All integrations

Python SDK

ML training loops, Rake-style scripts, AI agents.

LiveSDKchirp login

The Python SDK is the primary integration path for long-running Python work - model training loops, scraping pipelines, batch jobs, AI agents. The `@track` decorator is one line above any function and gives you an @agent Live Activity that starts when the function is entered, then ends green or red depending on whether the function returned or threw.

Two flavors are exported. `@track` is the simple decorator; `ChirpAgent` is a context manager for finer control - manual lifecycle, multiple status updates, custom dismissal policy. Both rely on the same lightweight HTTP client (stdlib `urllib`, no third-party deps).

Prerequisites

  • Python ≥ 3.9.
  • Chirp installed on your phone, signed in.

Setup

  1. 1

    Install + authenticate

    chirp login is a one-time pairing - opens a browser, drops a token at ~/.chirprc. The SDK auto-discovers it. CI environments use CHIRP_API_KEY instead.

    shell
    pip install chirp-sdk
    chirp login
  2. 2

    Wrap a function with `@track`

    The simplest pattern. Decorate any function and Chirp owns its lifecycle: starts the activity on call, ends green on return or red on exception.
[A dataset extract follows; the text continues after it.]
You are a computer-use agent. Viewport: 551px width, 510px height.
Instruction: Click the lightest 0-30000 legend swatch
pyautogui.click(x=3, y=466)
Works for sync and async functions.

    train.py
    from chirp import track
    
    @track("model training", theme="#818cf8")
    def train():
        for epoch in range(10):
            train_one_epoch()
    
    train()  # phone shows the Live Activity for the entire call
  3. 3

    Use `ChirpAgent` for fine-grained control

    When the function shape doesn't fit a decorator (e.g. you want to keep an activity alive across multiple top-level entry points, or branch the lifecycle yourself), open a context manager.

    python
    from chirp import ChirpAgent
    
    with ChirpAgent(name="data backfill", theme="#818cf8") as a:
        a.update("reading source")
        rows = read_source()
        a.update(f"{len(rows)} rows fetched")
        write_destination(rows)
        a.done("done")
    # Auto-ends green on context exit, red if an exception escaped.
  4. 4

    Use the low-level client for other schemas

    The high-level decorator and context manager use the built-in @agent card. For schema-specific layouts such as @deploy, call ChirpClient.activity_start, activity_update, and activity_end directly.

    python
    from chirp import ChirpClient
    
    client = ChirpClient()
    client.activity_start("@deploy", {"repo": "my-app", "stage": "build", "progress": 0.1})
    client.activity_update("@deploy", {"stage": "deploy", "progress": 0.7})
    client.activity_end("@deploy", {"stage": "done"}, dismissal_policy={"afterSeconds": 120})

Async / asyncio

python
from chirp import track

@track("scrape")
async def crawl(start_url):
    async for page in crawler(start_url):
        await archive(page)

import asyncio
asyncio.run(crawl("https://docs.example.com"))

What you’ll see

When `train()` is called, an @agent activity starts on your phone with the label "model training". `ChirpAgent.update()` refreshes the status line while work runs. When the function returns, the activity ends green; if it raises, the activity ends red with the exception summary. Multiple concurrent decorated functions get their own activities.

Troubleshooting

I get `chirp.errors.NoCredentialsError: ~/.chirprc not found`.
Run chirp login once on the machine. In CI environments where you can't run that, set CHIRP_API_KEY instead - the SDK reads it as a fallback.
My activity ends red even though the function completed successfully.
Check the function isn't catching an exception silently. The decorator inspects what the wrapped function actually returned vs. threw - if you try/except inside, the SDK sees a clean return.
I need a progress bar or another template-specific layout.
Use ChirpClient with a built-in schema such as @deploy, @training, or @monitor. The high-level track and ChirpAgent helpers intentionally target the generic @agent card.